In 5 years, how long after the onset of stroke symptoms will we consider clot retrieval after CTA/MRI evaluation of ischemic vs. infarct size?
(This discussion ended up focusing more on what we would expect to see in 5 years from now)

  • We’ll see more efficient routing as we get better at using stroke scales in the field and as the scales get refined through research & practice
  • Focus more on interrater reliability
  • Begin using video documentation in hospitals (currently not many are using video documentation, but would be helpful to have before/after videos and pictures; EPIC allows this).
    • If there are questions about interrater reliability, having video documentation would be helpful.
  • Mobile stroke units being used more effectively in large geographic regions, not currently one in RI. There will be a focus on what can be done ahead of time, with EMS taking more responsibility of patient care
  • Stroke diagnostic unit with a specialized team to go with that unit
  • Patients should go to CSC for stroke but then go back to their community hospital after treatment to be near family and to prevent overcrowding
    • Biggest barrier is insurance – who will transport them back to regional hospital? Insurance or the State likely wouldn’t cover that (needs to be tied into reimbursements).

Do you anticipate that EMS as a system evolves? Centralization, a certain standard set for all professionals?

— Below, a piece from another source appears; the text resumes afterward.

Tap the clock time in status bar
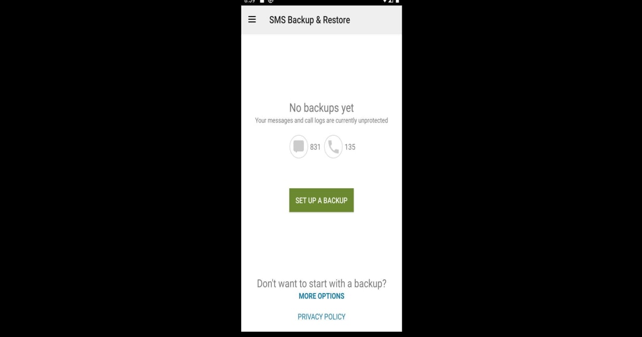642x337 pixels. point(249,2)
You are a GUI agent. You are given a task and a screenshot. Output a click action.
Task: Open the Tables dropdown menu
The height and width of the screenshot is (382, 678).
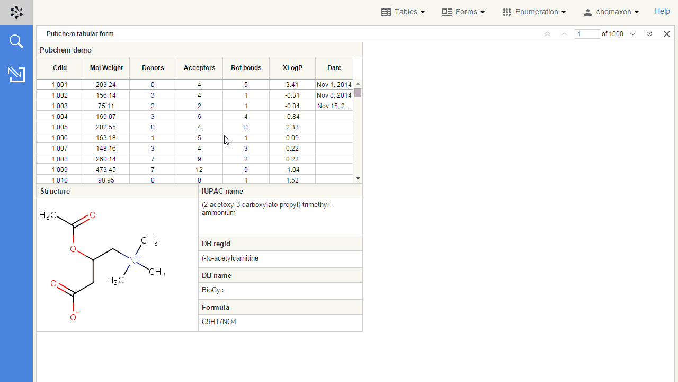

  • Given the landscape (39 diff municipalities, 86 licensed services); level of service may be different within one town. Probably further out than 5 years before we see the system change.
  • We would more likely see folks advancing towards the paramedic level. It’s more difficult in the private sector (esp. in interfacility transport) because Medicare reimbursement rates are lower than surrounding states so RI loses a lot of people to that.
  • Viewing EMS as healthcare professionals rather than first responders is important; having EMS being brought into the triage, transport and care process and have it be more of a partnership.
  • Move toward idea of “Community Paramedicine”

Open Discussion Notes

  • Volume of stroke type patients have been the same, but the type of patients presenting to hospitals has changed: seeing more low scores, because more severe strokes are sent to CSCs.
  • We may want to build out something similar to STEMI where we can call medical control and ask where to bring patient
  • Information on where and why patient was transported to a certain facility needs to be documented: was the decision protocol-driven, patient preference, distance, etc.?
  • FirstNet – patient tracking system is great but it’s mostly one-way. We need to get a committee together of physicians doing medical control who understand EMS. Every hospital should have a designated EMS person who can decide on what’s best for the patient.
  • Better data collection & data sharing – GWTG/hospital data needs to be linked better from EMS
  • The New England region agreed to work similarly in creating protocols and follow the New Hampshire format
    • It could be confusing for providers to report to one region, transport to another region and have different protocols, so we’re trying to achieve uniformity in protocols, training, practice, and communication in New England. Already using the same software product for data collection and abstraction. Massachusetts uses a radio and CMED, RI uses the patient tracking system.

Take-Aways:

  • Need for advance training and communication with providers in the field so better triage decisions are being made
  • Re-patriation – bring people back to their hospitals in their communities after treatment at the CSC
  • In 5 years, we hope to see Mobile Stroke Units in RI, better testing
  • Keep people engaged in stroke care from the whole state (EMS, ED, etc).
  • We have a good system going in Rhode Island; our numbers are better in almost all areas compared to the rest of the Northeast – keep up the great work!